* [Task objective]: In the forum thread, what is danny la rouge drinking at the Potteries shopping centre?

# I'm Oop 'Anley



## danny la rouge (Dec 22, 2016)

I'm in the Potteries shopping centre having a cortado at Costa.

The Teen is buying presents but I'm just the driver, so I'm staying out of the crowds. Not that's it's too bad today.

If you're in town say hi. (I'm the best looking guy in the cafe. You can't miss me).


----------



## danny la rouge (Dec 22, 2016)

You'll need to be quick, though. She's just called by to drop off some bags and to say she's only got "one more thing" left to get "oh and can I borrow twenty?"


----------



## quimcunx (Dec 22, 2016)

Why are you* shopping in England?  What's wrong with Scotland's central belt?

* by which I mean the teen.


----------



## danny la rouge (Dec 22, 2016)

quimcunx said:


> Why are you* shopping in England?  What's wrong with Scotland's central belt?
> 
> * by which I mean the teen.


Mrs la rouge is from hereabouts. We're here at her Mum's for Christmas. We always come here for Christmas. 

As for why is she only doing her Christmas shopping now? That's because she reacts badly to deadlines.


----------



## quimcunx (Dec 22, 2016)

Well I am not in 'Anley so cannot join you for refreshments but I wish you well, and the teen.


----------



## mauvais (Dec 22, 2016)

This is how it begins.

You're pootling along contentedly on the road between your Scotch castle and Fancy London, and you see a sign for the Potteries, and you joke to yourself, "it's just going 'oop 'Anley', as they probably say, what's the worst that can happen? I've checked on Wikipedia and it's in the West Midlands, I'll be fine"

But little do you know, oop Anley is classic gateway north.

Your examine some pottery that you think will improve your home. It will not. Some other pottery falls on you from a shelf. You pass out.

You wake. A day has passed. You are in some sort of track and field competition. Just as you begin to get your bearings, you are hit in the head by a world famous black pudding. You pass out.

You wake, a week is missing. It's freezing. Some sort of sighthound is licking your face. You look around. *Gasp! No!* You're on Ilkla Moor baht 'at! You pass out.

You wake. It's April. You've never been so cold. Jimmy Nail is here, injecting unsolicited volumes of chip shop curry sauce (three different varieties) into your arm. 'Areya gan oot doon toon?', he asks. You don't know what that is. You pass out.

You do not wake. You are dead now. Gazza is here. He has a chicken. Oh, you think. I thought my Scottishness would save me. I like haggis and whiskey you know. I thought that latitude was a linear measurement. I wish I had gone to the Bon Accord Centre instead. Then I would still be Monarch of the Glen, and not here, dead, with Gazza, the most northern thing that could have happened.

* [Material]:
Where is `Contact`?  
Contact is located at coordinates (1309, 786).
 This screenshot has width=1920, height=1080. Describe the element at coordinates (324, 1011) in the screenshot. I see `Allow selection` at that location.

* [Response to this exercise]: A cortado, at Costa.